I lately troubled you with two Addresses under the 7th and 13th (1) respectively by the hands of Messenger Freeman-since which I have had the honor of receiving and presenting to Congress your favor of the 6th Instant together with a Memorial and Petition of Mr. William Hoskins, which are committed to a special Committee and I trust will soon be reported.(2)
Within the present Cover you will receive Sir, an Act of Congress (3) of this date for preventing the spreading of seditious Papers by the Enemy under the sanction of pretended flags of Truce or otherwise and for punishing Persons detected in attempts to disperse such Papers.(4) I have the honor to be &c.
1 See Laurens' letters to Rawlins Lowndes, October 5, note 2, and to the States, October 13, 1778.
2 Trumbull's October 6 letter and Hoskins' September 17 petition, which contained proposals for the settlement of the accounts of the late commissary Joseph Trumbull, are in PCC, item 66, 1:414-21. They were referred to a committee consisting of Samuel Adams, Josiah Bartlett, Oliver Ellsworth, and Richard Henry Lee on October 15, which submitted a report to Congress on November 2. After reading .the report, however, Congress simply decided to have it "recommitted," and not until March 31, 1779, were the committee's recommendations adopted. See JCC, 12:1011, 1091-92, 13:395 401.
3 See Samuel Adams to Timothy Matlack, this date, note. Laurens enclosed this act and communicated the substance of this paragraph in brief letters of this date to all the states. PCC, item 13, 2:113-16. 'those directed to Maryland and the states southward, however, were combined with his October 13 circular letter to those states, which had not yet been dispatched. Ibid., fols. 110-11.

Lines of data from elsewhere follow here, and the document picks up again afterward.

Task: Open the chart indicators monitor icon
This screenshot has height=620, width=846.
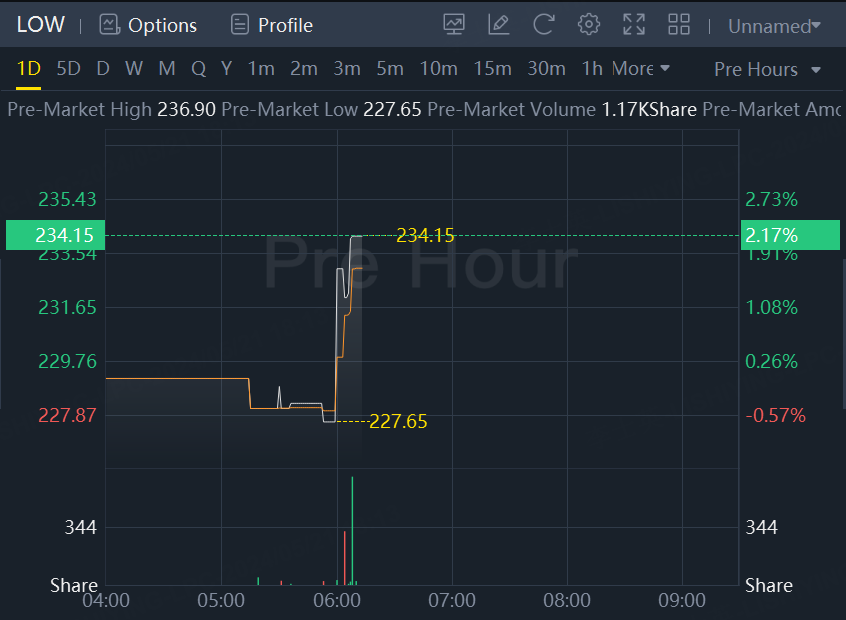Action: (454, 25)
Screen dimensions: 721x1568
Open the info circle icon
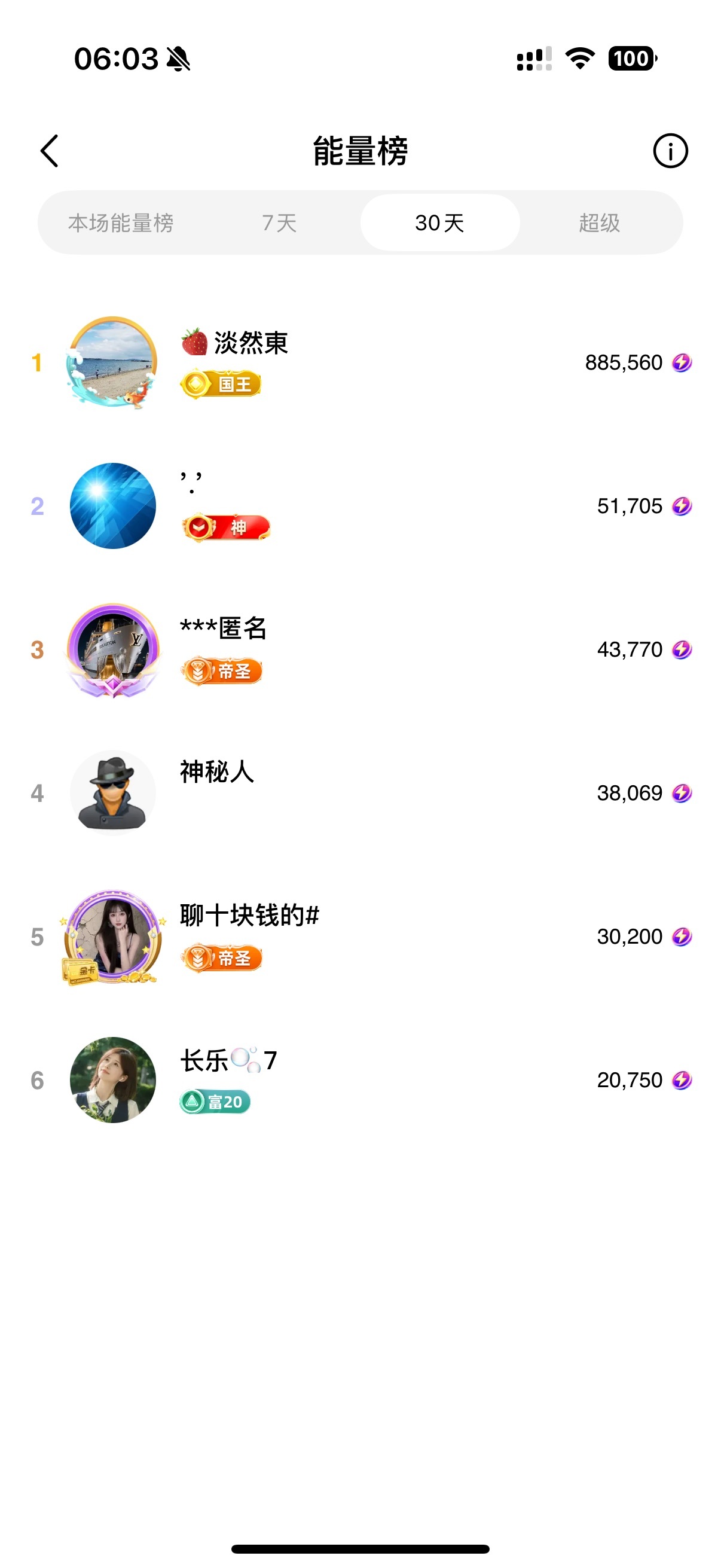pos(670,151)
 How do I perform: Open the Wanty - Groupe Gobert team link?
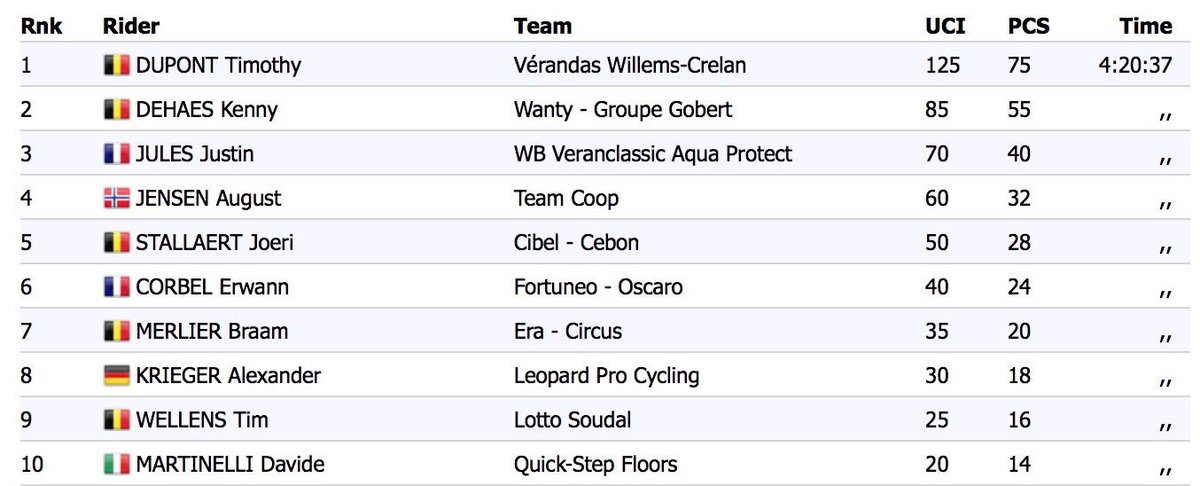(622, 110)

4 Laurens' letter enclosing this act to Rhode Island governor William Greene also included a brief paragraph introducing "an Act of Congress of the 13th Instant approving the advice and instructions of the Council of War of the State of Rhode Island and Providence Plantations acting under a Resolve of Congress of the 22nd November 1777, respecting the advance of Cloathing made to Officers doing duty in that State & the rate of payment for the same." See JCC, 12:1006-7; and Rhode Island delegates to William Greene, June 27, 1778, note 5.